--- DATASET CONTENT ---

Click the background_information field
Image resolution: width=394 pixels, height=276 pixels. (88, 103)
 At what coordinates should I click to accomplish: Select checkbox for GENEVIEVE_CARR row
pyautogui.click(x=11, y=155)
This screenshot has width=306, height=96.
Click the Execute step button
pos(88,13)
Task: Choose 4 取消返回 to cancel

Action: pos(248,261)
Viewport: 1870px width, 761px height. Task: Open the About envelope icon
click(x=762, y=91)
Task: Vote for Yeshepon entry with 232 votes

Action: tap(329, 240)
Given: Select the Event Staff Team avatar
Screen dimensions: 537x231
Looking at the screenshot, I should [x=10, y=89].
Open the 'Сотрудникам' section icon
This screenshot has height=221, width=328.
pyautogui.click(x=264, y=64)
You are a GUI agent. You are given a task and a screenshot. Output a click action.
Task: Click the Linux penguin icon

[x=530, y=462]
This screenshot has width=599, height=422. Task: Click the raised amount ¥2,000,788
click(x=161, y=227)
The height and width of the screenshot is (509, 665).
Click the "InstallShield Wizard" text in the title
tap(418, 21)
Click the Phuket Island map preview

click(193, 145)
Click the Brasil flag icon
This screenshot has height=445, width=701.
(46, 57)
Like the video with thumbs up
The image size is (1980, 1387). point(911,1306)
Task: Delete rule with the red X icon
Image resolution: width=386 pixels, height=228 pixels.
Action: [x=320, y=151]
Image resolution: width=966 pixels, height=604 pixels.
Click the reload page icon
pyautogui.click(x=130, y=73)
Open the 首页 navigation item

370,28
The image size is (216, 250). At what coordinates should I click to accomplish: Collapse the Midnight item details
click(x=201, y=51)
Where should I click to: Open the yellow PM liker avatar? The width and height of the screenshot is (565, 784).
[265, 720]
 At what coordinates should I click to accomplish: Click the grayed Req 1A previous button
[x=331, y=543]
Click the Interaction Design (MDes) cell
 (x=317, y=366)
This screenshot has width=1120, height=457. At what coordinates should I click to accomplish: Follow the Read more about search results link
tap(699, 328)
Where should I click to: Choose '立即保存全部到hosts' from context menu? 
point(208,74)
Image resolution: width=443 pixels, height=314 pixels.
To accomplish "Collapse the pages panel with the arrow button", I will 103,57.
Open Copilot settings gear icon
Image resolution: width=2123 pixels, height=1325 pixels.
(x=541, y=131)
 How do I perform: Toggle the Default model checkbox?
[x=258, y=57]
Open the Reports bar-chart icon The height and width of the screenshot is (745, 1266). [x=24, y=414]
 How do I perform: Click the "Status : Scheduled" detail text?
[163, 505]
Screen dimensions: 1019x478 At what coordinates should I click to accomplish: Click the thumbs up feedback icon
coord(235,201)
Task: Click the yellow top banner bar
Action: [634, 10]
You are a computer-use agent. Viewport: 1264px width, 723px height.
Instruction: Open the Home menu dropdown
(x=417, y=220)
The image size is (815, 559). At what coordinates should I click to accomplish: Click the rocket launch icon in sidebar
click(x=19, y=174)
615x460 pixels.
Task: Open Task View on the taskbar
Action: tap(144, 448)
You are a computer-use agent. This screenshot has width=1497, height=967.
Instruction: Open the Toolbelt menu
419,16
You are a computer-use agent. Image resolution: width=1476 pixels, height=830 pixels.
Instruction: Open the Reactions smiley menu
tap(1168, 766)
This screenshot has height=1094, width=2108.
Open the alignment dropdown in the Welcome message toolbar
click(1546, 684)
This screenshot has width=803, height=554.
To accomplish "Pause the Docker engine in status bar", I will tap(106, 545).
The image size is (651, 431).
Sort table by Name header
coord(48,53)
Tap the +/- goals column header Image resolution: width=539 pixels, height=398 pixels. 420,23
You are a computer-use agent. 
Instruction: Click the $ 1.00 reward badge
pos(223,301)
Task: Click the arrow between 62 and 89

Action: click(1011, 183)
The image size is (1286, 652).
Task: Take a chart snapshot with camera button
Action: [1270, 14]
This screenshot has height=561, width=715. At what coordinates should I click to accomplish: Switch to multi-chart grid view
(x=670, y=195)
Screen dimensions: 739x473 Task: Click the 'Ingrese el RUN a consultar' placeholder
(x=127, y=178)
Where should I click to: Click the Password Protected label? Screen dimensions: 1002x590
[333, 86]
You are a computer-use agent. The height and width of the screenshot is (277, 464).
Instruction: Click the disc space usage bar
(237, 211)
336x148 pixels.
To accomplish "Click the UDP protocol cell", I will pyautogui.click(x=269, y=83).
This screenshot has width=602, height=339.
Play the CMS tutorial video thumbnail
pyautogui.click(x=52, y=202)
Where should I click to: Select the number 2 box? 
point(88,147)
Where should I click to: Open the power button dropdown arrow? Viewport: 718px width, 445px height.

---

DIRECTIONS >> Copy out, with no changes, the part of the material that begins with the line containing "Where should I click to: Open the yellow" and ends with the line containing "(x=317, y=366)", including both of those lines.

TASK RESPONSE >>
Where should I click to: Open the yellow PM liker avatar? The width and height of the screenshot is (565, 784).
[265, 720]
 At what coordinates should I click to accomplish: Click the grayed Req 1A previous button
[x=331, y=543]
Click the Interaction Design (MDes) cell
 (x=317, y=366)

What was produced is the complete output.